- Born: 23 July 1997 (age 28)
- Citizenship: British
- Known for: Attempted assassination of Theresa May
- Criminal status: Incarcerated
- Allegiance: ISIS
- Criminal charge: Terrorism; Assisting preparation of terrorist acts; Conspiracy to commit terrorism;
- Penalty: Life sentence for conspiracy to commit terrorism (Minimum of 30 years); 6 years for preparation of terrorist acts;

= Naa'imur Zakariyah Rahman =

Islamic State terrorist (born 1997)

Naa'imur Zakariyah Rahman (born 23 July 1997) is an Islamic State terrorist who was convicted of plotting to kill Theresa May, the then-British prime minister; the plot was investigated by Counter Terrorism Command (CTC), part of the Metropolitan Police, under the name 'Operation Dowl'. Mark Heywood QC represented the Crown in this case involving the plot by two individuals to kill the Prime Minister. Rahman was originally from Birmingham, but lived in Finchley at the time of his sentencing. Rahman had planned to detonate bombs at the gates of Downing Street and then behead the Prime Minister, but was arrested beforehand due to an FBI and MI5 operation.

Rahman was arrested in November 2017 in London, after collecting a fake bomb and suicide vest from undercover operatives. He was found guilty at the Old Bailey in July 2018 of conspiracy to commit terrorism and creating extremist material for recruitment purposes. In August 2018, he was given a life sentence and jailed for at least 30 years, with another 6 year sentence for the sponsorship video. The sentences will run concurrently.

==Personal background==
Rahman was originally from Birmingham of Bangladeshi descent, but grew up in Walsall. In 2017, Rahman was made homeless in London after falling out with his mother and close relatives. He lived in Finchley at the time of his arrest.

In 2015, he was referred to a deradicalisation scheme amid concerns he could be radicalised by his extremist uncle, Musadikur Rohaman. Rohaman left the UK for Syria in 2014 and had been encouraging Rahman to engage in extremist activity. Rohaman was killed in a drone strike in June 2017, and it is believed that Rahman planned his revenge thereafter.

==August 2017 arrest==
Rahman first came to police attention in August 2017, when he was arrested on suspicion of sending indecent images to underage girls. He was not charged, but police became aware of extremist material after searching his phone.

==Theresa May assassination attempt==
In September 2017, Rahman made contact with an FBI agent on social media, believing him to be an Islamic State recruiter. He was then referred to a team of MI5 role players, who convinced him they were Islamic State leaders. The team then introduced Rahman to an undercover police officer in London posing as "Shaq", a weapons fixer. When meeting the officer, Rahman explained his aspirations and considered attacking with firearms and a truck bomb. He settled for storming Downing Street and killing Theresa May.

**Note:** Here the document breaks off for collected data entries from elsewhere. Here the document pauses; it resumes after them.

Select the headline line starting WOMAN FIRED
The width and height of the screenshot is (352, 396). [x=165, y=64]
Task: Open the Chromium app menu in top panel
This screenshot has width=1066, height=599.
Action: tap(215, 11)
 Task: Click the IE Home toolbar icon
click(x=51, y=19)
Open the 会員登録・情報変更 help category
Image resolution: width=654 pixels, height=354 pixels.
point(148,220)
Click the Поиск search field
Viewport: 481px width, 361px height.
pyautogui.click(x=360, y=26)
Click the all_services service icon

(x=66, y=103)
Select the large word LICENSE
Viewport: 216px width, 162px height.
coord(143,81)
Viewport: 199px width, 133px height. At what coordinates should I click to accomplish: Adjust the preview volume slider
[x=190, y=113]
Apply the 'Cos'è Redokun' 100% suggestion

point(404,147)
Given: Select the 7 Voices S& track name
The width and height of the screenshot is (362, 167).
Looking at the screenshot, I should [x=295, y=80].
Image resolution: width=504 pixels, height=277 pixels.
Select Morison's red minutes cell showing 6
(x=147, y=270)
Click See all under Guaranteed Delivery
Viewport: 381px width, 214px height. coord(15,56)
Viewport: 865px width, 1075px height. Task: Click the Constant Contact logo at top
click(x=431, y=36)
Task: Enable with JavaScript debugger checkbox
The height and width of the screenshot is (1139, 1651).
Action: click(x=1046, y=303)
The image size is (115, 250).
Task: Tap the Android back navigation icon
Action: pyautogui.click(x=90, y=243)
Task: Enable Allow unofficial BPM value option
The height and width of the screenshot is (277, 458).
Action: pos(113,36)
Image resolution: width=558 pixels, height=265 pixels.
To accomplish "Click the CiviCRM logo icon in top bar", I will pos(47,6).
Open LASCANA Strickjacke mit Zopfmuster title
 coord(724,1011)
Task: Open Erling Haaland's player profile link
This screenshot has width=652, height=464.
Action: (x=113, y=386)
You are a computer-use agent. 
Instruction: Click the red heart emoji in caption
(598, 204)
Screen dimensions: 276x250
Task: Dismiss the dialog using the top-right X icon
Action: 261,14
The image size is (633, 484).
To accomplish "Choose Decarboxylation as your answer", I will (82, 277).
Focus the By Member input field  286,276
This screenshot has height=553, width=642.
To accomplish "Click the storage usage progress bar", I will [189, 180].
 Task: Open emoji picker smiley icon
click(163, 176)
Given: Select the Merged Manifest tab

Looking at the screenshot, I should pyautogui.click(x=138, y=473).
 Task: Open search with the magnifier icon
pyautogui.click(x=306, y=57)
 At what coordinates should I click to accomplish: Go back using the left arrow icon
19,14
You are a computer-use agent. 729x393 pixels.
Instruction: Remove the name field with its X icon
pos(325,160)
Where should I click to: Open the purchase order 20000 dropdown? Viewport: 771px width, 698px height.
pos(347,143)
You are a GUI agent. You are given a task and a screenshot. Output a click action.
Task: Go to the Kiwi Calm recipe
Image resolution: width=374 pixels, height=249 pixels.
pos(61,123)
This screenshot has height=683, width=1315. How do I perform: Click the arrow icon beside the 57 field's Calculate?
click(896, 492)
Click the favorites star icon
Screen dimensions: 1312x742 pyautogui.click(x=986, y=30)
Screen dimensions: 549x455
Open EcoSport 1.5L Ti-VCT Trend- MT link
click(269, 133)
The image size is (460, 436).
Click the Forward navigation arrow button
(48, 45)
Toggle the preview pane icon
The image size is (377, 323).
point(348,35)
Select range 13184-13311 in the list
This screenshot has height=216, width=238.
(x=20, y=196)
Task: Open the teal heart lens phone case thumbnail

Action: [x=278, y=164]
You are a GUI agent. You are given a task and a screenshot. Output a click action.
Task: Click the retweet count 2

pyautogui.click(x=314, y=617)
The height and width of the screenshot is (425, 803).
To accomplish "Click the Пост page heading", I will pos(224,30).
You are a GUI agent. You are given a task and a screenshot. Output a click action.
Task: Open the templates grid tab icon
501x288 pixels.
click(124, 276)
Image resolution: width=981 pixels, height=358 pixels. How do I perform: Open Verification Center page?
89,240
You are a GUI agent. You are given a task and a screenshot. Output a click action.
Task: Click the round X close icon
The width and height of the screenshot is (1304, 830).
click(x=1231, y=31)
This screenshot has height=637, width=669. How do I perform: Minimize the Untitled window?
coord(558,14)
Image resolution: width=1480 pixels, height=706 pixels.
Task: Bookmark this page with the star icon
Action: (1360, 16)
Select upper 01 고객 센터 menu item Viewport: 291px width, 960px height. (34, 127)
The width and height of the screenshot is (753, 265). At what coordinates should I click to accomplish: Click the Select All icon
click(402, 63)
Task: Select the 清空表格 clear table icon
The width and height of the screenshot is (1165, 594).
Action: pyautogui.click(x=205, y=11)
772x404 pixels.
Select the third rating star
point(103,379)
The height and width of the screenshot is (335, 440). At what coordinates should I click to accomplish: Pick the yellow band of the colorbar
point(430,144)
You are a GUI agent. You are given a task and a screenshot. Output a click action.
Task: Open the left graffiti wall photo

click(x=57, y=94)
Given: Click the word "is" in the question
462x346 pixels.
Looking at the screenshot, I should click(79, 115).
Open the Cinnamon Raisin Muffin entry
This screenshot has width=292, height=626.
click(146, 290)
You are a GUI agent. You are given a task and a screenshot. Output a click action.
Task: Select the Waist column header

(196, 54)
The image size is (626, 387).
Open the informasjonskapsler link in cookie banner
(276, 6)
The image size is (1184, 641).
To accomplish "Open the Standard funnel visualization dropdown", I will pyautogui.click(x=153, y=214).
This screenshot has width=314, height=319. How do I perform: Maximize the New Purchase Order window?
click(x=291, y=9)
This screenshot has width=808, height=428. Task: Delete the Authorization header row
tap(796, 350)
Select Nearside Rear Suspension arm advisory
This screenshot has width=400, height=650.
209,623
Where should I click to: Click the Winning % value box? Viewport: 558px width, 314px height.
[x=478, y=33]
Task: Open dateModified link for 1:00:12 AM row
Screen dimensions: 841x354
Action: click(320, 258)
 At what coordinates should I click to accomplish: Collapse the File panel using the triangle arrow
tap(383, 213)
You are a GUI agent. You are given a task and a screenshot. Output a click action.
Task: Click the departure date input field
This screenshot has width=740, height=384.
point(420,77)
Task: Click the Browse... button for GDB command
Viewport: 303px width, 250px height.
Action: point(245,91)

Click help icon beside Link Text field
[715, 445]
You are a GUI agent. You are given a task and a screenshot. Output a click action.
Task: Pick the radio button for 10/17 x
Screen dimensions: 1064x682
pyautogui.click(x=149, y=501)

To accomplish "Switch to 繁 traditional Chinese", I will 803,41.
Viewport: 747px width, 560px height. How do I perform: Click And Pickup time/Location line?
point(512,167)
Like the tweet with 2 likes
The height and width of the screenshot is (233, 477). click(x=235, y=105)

In November 2017, Rahman met with and laid out his final plan to the undercover officer. The recording of the meeting was played in court:

I wanna drop a bag at the gate, so the gate blows up a bit and I can go through and then like, make a run, like I was thinking taking a human hostage until I get to the actual door.
Grab a human shield and then once I get close enough to the door, I'll do what I can with them to get inside.

On 18 November 2017, Rahman carried out reconnaissance around Whitehall. Two days later he bought a rucksack from Argos, and then met with an undercover officer in Brixton to have it and a jacket fitted with explosives.

On 28 November 2017, the officer met with Rahman in Kensington and returned the jacket and bag with fake explosives. Rahman then left the scene, stating that he was "good to go". Within moments, he was surrounded by police and arrested.

== Islamic State sponsorship video==
On or before 28 November 2017, Rahman recorded a "sponsorship video" for his friend Mohammad Aqib Imran to help him join Islamic State in Syria. In February 2019, Imran was sentenced to eight-and-a-half years in prison.

==Trial==
Rahman was held in HM Prison Belmarsh before his trial. On 4 May 2018, he appeared at the Old Bailey through videolink before Mr Justice Haddon-Cave, entering a not-guilty plea to terrorism charges.

The trial began on 18 June 2018 and lasted less than one day. The defending lawyer argued that Rahman had been "brainwashed" by his uncle and that he had never intended to go through with the "fantasy" assassination. However, a probation report read by the judge revealed that Rahman had admitted he would have carried out the attack if he had been able to. Mr Justice Haddon-Cave told him he "would have plenty time to study the Koran [Quran] in prison" and that "Islam is a religion of peace", similar to what he said at the trial of the Parsons Green tube bomber.

During the trial, Rahman pleaded guilty to the separate charge of "engaging in conduct which assisted the preparation of terrorist acts", relating to the sponsorship video he filmed for Mohammad Aqib Imran.

In August 2018, Rahman was given a life sentence for conspiracy to commit terrorism, with a minimum term of 30 years. He was also given a six-year sentence for creating the sponsorship video, with the terms being served concurrently.